Entries supplied below:

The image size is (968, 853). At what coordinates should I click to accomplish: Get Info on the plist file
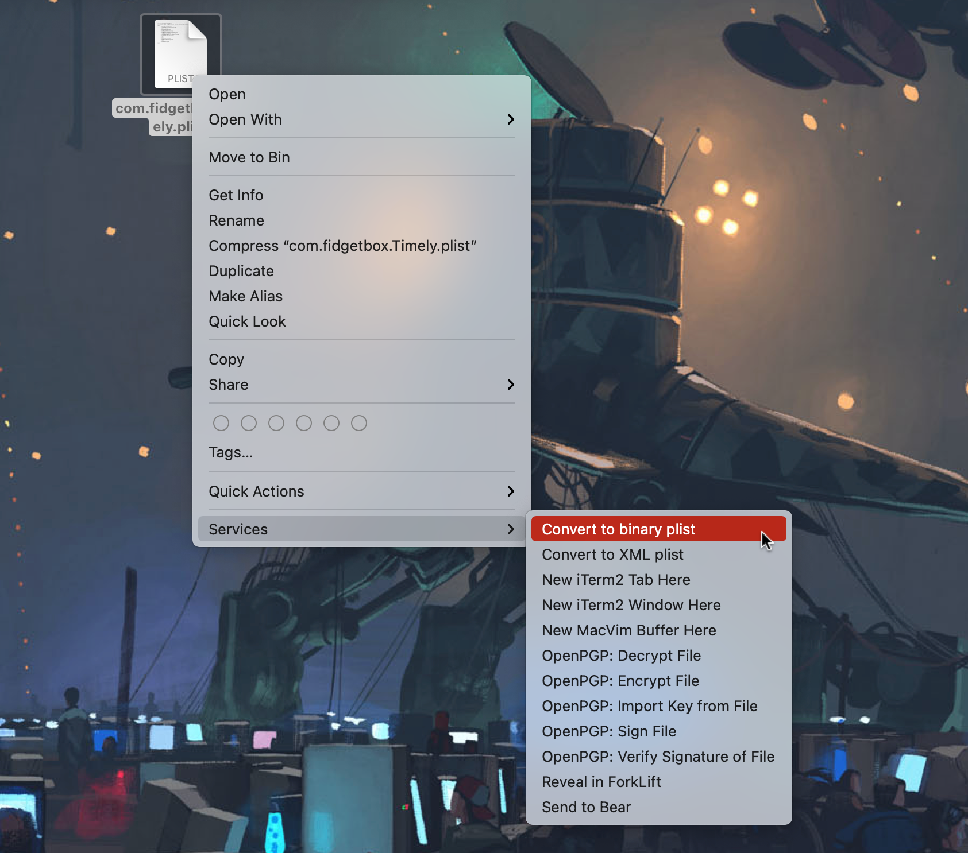[236, 195]
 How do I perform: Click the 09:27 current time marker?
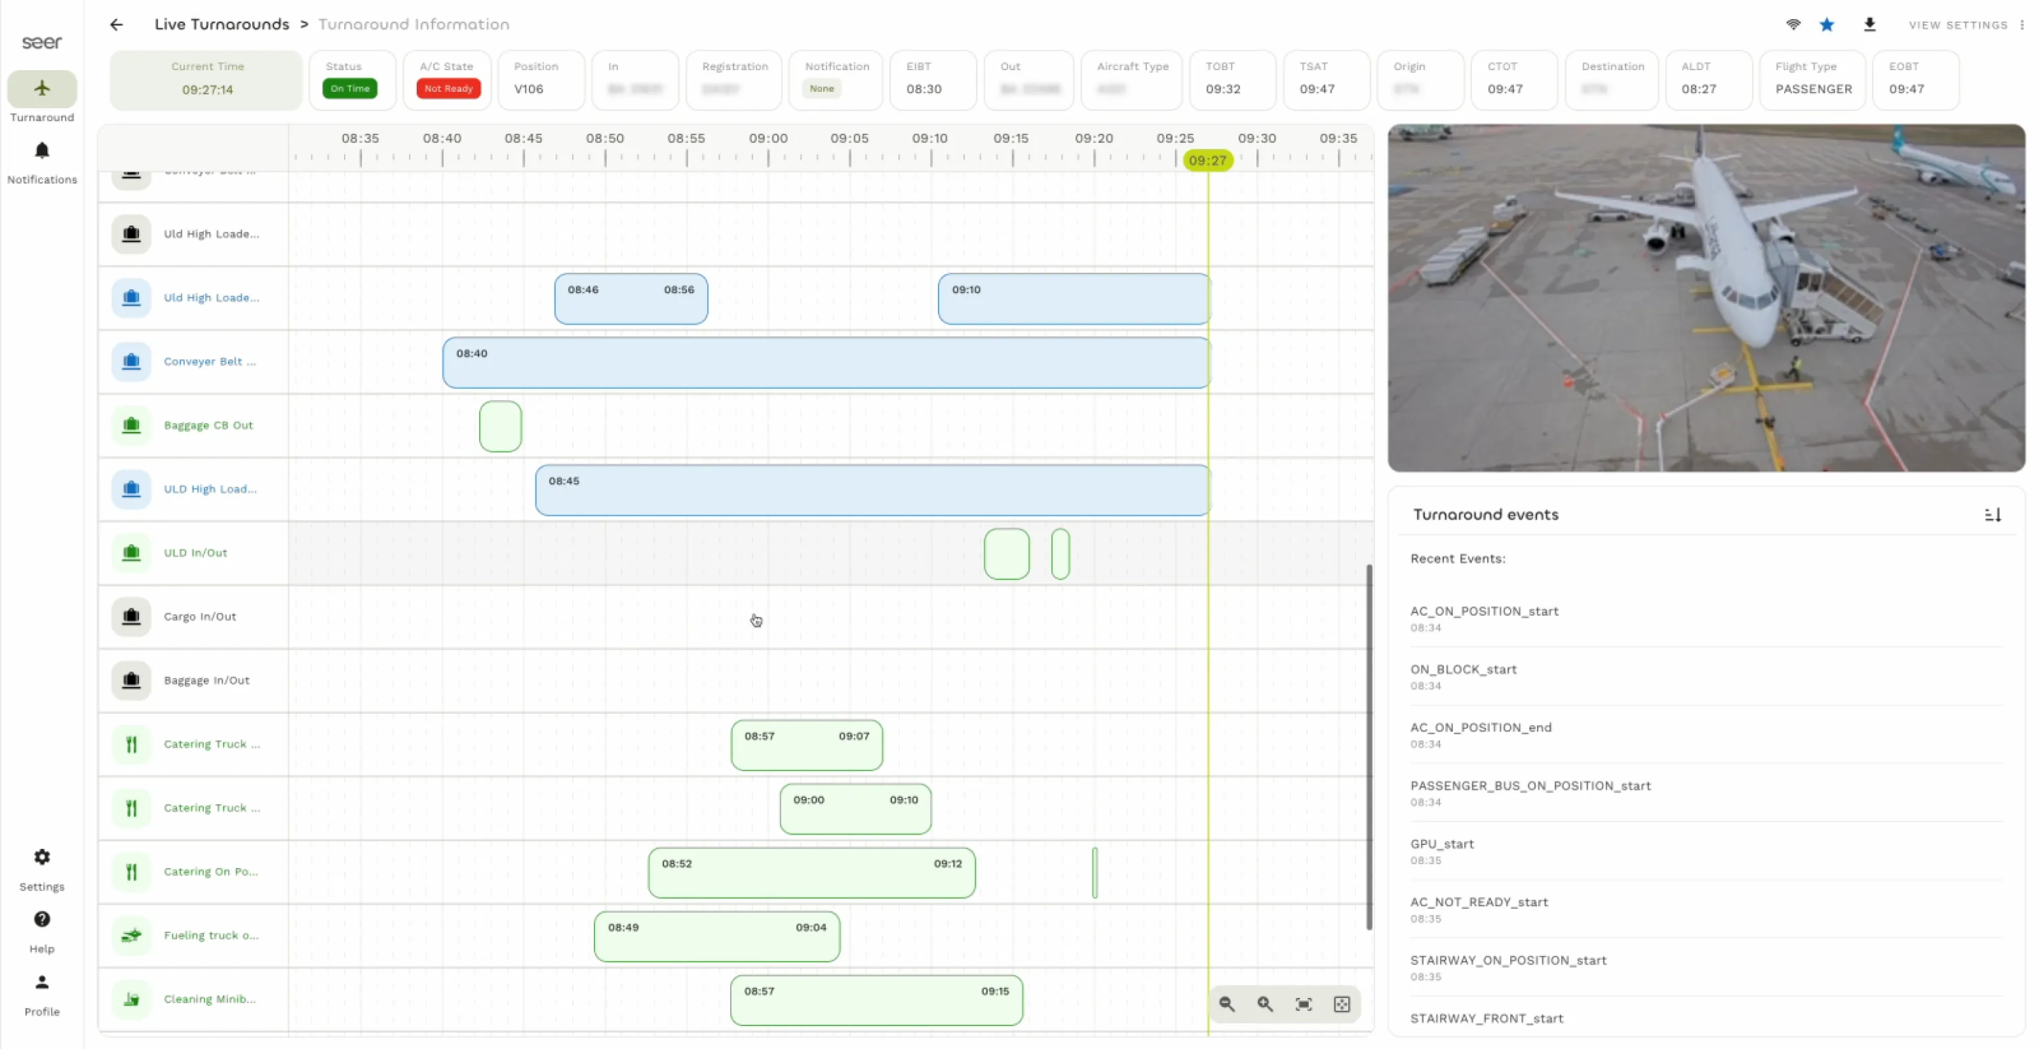(1207, 161)
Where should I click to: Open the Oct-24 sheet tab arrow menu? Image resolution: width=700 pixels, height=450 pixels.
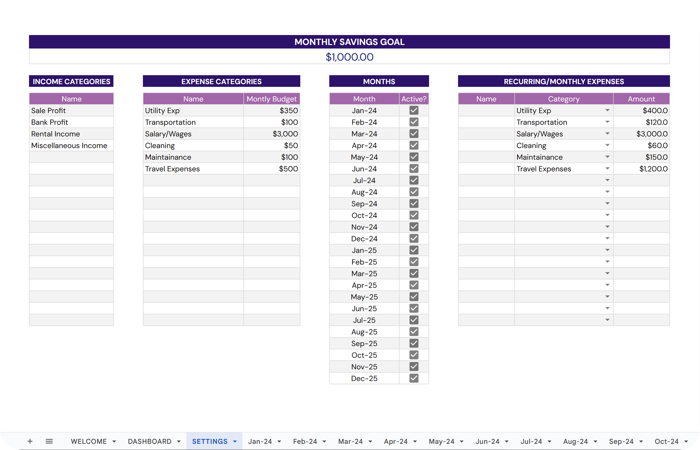coord(686,442)
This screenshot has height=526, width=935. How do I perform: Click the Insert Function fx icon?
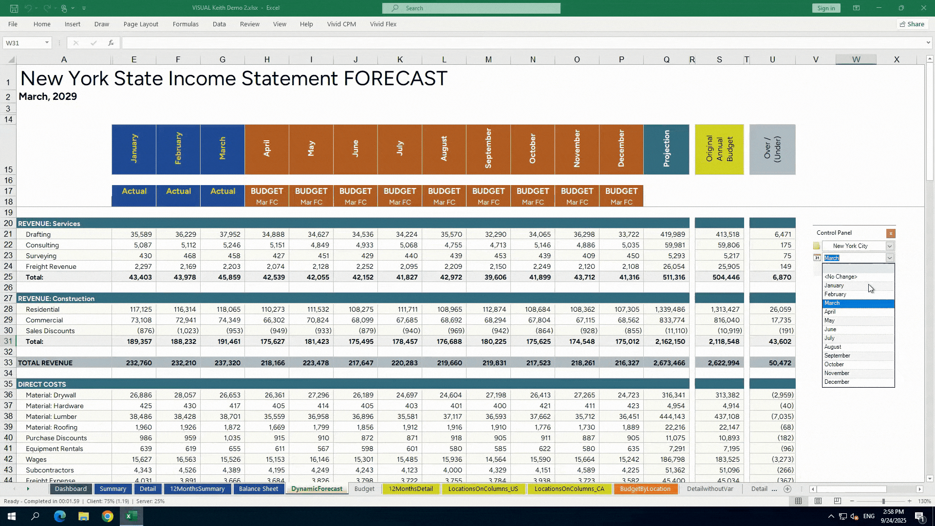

End of Entries supplied.

[Work request]:
Only the lines from the line with "Where should I" to the end of the records should be repeated, exactly and without pictures.

[Exercise response]:
Where should I click to: Open the Oct-24 sheet tab arrow menu? Image resolution: width=700 pixels, height=450 pixels.
coord(686,442)
This screenshot has height=526, width=935. How do I perform: Click the Insert Function fx icon?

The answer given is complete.